**EXCERPT**
****

Corinthian Capital from the Agora at Athens.

CC Photo Flickr User Eustaquio Santimano
Corinth.jpg

The town and isthmus of Corinth from the Acropolis, Greece, 1887.

(Photo by The Print Collector/Print Collector/Getty Images)
Corinth.jpg

Corinthian columns at the Temple of Octavia in the ancient city of Corinth, Greece, November 1961.

(Photo by Harvey Meston/Archive Photos/Getty Images)

Corinth is the name of an ancient Greek polis (city-state) and nearby isthmus that lent its name to a a set of Panhellenic games, a war, and a style of architecture. In works attributed to Homer, you may find Corinth referred to as Ephyre.

Corinth in the Middle of Greece

That it is called 'isthmus' means it is a neck of land, but the Isthmus of Corinth serves as more of an Hellenic waist separating the upper, mainland part of Greece and the lower Peloponnesian parts. The city of Corinth was a rich, important, cosmopolitan, commercial area, having one harbor that allowed trade with Asia, and another that led to Italy. From the 6th century B.C., the Diolkos, a paved route up to six meters wide designed for fast passage, led from the Gulf of Corinth on the west to the Saronic Gulf on the east.

"Corinth is called 'wealthy' because of its commerce, since it is situated on the Isthmus and is master of two harbours, of which the one leads straight to Asia, and the other to Italy; and it makes easy the exchange of merchandise from both countries that are so far distant from each other."
Strabo Geography 8.6

Passage from the Mainland to the Peloponnese

The land route from Attica into the Peloponnese passed through Corinth. A nine-kilometer section of rocks (the Sceironian rocks) along the land route from Athens made it treacherous -- especially when brigands took advantage of the landscape -- but there was also a sea route from the Piraeus past Salamis.

****

**RECORDS PROVIDED**
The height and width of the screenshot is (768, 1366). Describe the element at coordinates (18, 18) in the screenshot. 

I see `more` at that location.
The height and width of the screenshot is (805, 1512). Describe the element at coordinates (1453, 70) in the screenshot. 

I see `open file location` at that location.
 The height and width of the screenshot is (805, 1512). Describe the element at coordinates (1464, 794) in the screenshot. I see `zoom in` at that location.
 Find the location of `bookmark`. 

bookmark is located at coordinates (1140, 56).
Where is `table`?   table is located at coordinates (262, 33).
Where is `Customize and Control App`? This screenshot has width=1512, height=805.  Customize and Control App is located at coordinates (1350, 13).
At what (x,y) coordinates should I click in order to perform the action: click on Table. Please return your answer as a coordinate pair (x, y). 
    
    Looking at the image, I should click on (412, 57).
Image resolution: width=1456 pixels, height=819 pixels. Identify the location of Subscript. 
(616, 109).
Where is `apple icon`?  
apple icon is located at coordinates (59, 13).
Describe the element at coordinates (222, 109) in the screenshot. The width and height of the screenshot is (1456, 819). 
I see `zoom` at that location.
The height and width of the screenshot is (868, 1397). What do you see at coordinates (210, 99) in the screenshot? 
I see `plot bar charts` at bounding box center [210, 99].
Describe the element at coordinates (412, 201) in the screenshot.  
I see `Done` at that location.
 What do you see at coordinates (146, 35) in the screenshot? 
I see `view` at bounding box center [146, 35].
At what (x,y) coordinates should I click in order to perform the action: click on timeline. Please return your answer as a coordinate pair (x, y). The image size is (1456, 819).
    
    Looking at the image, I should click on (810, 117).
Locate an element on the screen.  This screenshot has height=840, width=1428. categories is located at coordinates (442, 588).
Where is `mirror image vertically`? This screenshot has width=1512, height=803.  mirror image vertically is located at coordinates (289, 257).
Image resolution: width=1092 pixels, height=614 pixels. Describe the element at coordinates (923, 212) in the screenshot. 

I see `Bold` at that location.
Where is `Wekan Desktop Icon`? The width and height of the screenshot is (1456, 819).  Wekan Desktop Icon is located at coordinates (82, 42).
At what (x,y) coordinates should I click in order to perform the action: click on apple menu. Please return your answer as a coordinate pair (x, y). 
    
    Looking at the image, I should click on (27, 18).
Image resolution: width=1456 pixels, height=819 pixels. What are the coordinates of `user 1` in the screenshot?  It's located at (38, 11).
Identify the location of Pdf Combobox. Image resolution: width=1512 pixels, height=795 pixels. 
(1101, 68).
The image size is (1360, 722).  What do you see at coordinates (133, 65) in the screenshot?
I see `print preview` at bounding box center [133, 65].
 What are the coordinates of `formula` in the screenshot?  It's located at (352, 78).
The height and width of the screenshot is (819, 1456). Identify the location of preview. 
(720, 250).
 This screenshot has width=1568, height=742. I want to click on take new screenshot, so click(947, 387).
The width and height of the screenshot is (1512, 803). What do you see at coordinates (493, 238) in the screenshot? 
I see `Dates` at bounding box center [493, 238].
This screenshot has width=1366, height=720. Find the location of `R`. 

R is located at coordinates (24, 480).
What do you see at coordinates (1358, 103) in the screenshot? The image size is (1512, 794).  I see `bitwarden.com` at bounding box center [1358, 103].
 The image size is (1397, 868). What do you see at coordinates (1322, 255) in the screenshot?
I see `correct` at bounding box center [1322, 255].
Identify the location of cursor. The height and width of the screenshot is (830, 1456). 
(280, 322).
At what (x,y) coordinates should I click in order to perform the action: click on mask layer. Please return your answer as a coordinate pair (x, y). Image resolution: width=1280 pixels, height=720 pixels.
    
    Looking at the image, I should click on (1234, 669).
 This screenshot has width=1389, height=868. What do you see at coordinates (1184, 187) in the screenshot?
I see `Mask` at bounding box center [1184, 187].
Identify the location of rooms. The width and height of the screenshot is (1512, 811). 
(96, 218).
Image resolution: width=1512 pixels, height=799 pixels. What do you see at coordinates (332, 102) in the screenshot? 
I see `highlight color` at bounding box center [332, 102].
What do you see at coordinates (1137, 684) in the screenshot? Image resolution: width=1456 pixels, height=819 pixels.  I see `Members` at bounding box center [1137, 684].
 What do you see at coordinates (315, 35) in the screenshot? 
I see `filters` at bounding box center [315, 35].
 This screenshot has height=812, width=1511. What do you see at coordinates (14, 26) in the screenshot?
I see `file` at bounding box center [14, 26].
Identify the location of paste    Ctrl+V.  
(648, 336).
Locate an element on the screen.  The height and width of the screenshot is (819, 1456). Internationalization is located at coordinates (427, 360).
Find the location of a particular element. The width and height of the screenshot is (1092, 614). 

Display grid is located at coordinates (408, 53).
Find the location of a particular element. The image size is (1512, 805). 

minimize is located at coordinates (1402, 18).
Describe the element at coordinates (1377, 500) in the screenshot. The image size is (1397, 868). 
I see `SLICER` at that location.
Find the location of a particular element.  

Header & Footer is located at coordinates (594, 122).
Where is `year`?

****

**INSTRUCTIONS**
A) Answer these from the excerpt on Corinth, one line each:
(i) What name for Corinth appears in works attributed to Homer?
(ii) Up to how wide was the Diolkos?
(iii) How long was the section of Sceironian rocks along the land route from Athens?
B) According to the excerpt on Corinth, what things did Corinth lend its name to? List every one.
C) Extend the excerpt on Corinth with a further paragraph that follows on from its final sentence.

**ANSWERS TO THE EXERCISE**
A)
(i) Ephyre
(ii) Up to six meters
(iii) Nine kilometers

B)
- A set of Panhellenic games
- A war
- A style of architecture

C)
Corinth in Greek Mythology

According to Greek mythology, Sisyphus, a grandfather of Bellerophon -- the Greek hero who rode Pegasus the winged horse -- founded Corinth. [This may be a story invented by Eumelos (fl. 760 B.C.), a poet of the Bacchiadae family.] This makes the city not one of the Dorian cities -- like those in the Peloponnese -- founded by the Heracleidae, but Aiolian (Aeolian). The Corinthians, however, claimed descent from Aletes, who was a descendant of Hercules from the Dorian invasion. Pausanias explains that at the time when the Heracleidae invaded the Peloponnese, Corinth was ruled by descendants of Sisyphus named Doeidas and Hyanthidas, who abdicated in favor of Aletes whose family kept the throne for five generations until the first of the Bacchiads, Bacchis., gained control

Theseus, Sinis and Sisyphus are among the names from mythology associated with Corinth, as the second century A.D. geographer Pausanias says:

"[2.1.3] In the Corinthian territory is also the place called Cromyon from Cromus the son of Poseidon. Here they say that Phaea was bred; overcoming this sow was one of the traditional achievements of Theseus. Farther on the pine still grew by the shore at the time of my visit, and there was an altar of Melicertes. At this place, they say, the boy was brought ashore by a dolphin; Sisyphus found him lying and gave him burial on the Isthmus, establishing the Isthmian games in his honor."

...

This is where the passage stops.